Illustration by evv from Shutterstock
Istio Ambient Mesh was introduced in September 2022, but I didn’t give it sufficient attention at the time. However, for those users who already use or plan to use Istio as a service mesh, this development aims to address some of the shortcomings of the traditional sidecar model, which we will discuss in subsequent sections of this blog.
Note: Istio Ambient Mesh is still in alpha and should not be used in production environments until it is upgraded to General Availability (GA).
Before we delve further into this literature, we must cover some foundational concepts without the knowledge of which, the rest of this article may as well be written in hieroglyphs.
What is a Service Mesh?
Many contemporary applications are built on a framework of distributed microservices, where individual microservices perform a dedicated function and often communicate with each other. For lack of a better analogy, you can think of it as modular Lego bricks that are put together to build a statue as opposed to a monolith statue carved from stone.
A service mesh is a layer added on top of these applications (or microservices) that enables features like traffic management, observability, and security without you having to make any modifications to the applications themselves.
Istio Service Mesh Features
Istio is an open-source service mesh that layers transparently onto existing distributed applications. The default communication mode for services within a cluster is clear text, which isn’t ideal for security. Istio service mesh secures this traffic by encrypting these communications with mTLS (mutual TLS). It also offers additional features including but not limited to:
- HTTP, gRPC, WebSocket, and TCP Load Balancing
- Granular level of traffic control
- Access controls, rate limits and quotas
- Service discovery
- Eagle eye observability (metrics & telemetry data, logs, and traces for all traffic within a cluster)
Now that we have an understanding of what a service mesh is and the benefits that it offers, let’s compare the traditional Istio sidecar model with the new Ambient Mesh model.
Istio Architecture without Ambient Mesh
Istio has 2 fundamental components: a C ontrol Plane, and a Data Plane.
The Data Plane represents the communications within services in the mesh.
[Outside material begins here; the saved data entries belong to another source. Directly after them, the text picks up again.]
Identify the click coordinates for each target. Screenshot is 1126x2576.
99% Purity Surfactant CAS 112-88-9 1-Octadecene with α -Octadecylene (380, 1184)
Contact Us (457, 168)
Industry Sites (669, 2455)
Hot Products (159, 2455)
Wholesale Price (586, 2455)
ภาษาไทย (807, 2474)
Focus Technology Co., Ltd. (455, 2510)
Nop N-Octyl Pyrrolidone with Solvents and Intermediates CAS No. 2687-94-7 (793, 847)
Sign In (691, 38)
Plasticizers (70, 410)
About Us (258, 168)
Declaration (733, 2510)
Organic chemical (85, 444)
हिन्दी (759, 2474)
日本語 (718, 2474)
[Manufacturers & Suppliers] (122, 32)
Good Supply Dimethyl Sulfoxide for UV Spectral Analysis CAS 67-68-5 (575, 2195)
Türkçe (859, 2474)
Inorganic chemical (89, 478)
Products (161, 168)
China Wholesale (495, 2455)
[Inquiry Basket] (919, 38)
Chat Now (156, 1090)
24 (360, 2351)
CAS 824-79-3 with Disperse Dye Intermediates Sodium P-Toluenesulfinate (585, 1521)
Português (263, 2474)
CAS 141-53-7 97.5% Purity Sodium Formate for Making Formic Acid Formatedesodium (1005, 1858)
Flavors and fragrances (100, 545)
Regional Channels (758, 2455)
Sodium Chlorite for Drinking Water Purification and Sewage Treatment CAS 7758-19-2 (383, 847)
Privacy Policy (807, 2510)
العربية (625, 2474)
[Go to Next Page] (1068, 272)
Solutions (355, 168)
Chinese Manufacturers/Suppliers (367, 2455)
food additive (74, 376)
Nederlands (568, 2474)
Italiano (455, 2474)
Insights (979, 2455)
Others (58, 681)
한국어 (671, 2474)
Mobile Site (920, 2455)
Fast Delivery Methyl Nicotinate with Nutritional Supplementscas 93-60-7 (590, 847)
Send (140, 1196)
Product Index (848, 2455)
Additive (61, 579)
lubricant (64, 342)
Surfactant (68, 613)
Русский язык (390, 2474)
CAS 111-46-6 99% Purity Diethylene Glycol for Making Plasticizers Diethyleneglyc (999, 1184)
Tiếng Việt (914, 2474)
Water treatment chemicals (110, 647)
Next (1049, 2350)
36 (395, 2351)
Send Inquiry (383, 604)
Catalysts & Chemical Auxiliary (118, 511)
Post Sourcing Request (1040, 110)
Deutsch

The service mesh uses an Envoy proxy deployed alongside each service in the mesh (as a sidecar) and all the inbound and outbound traffic within the mesh goes through these Envoy proxies.
The Control Plane gathers data from these proxies and decides and controls the configuration of these proxies by reconciling the current state of the environment with the desired state.
src: https://istio.io/latest/docs/ops/deployment/architecture/
Drawbacks of this model:
- Resilience: Making changes such as upgrading the proxies via the control plane requires restarting each sidecar container which can be disruptive.
- Resource Hungry: Resources for the sidecars need to be reserved for worst-case usage which is inefficient and tends to make the billing admin squirm.
- Traffic breaking: Particularly when dealing with applications that have non-conformant HTTP implementations.
The sidecar performs both Layer 4 and Layer 7 traffic processing. One prominent issue here is that L7 processing is very compute intensive and this feature is essentially being forced upon the services even when they only require simple transport security. Additionally, most of the critical Common Vulnerabilities and Exposures (CVEs) with the Envoy proxy happen at the L7 layer so there is essentially a larger surface area of attack when the baggage of L7 filtering is added to services that don’t need it.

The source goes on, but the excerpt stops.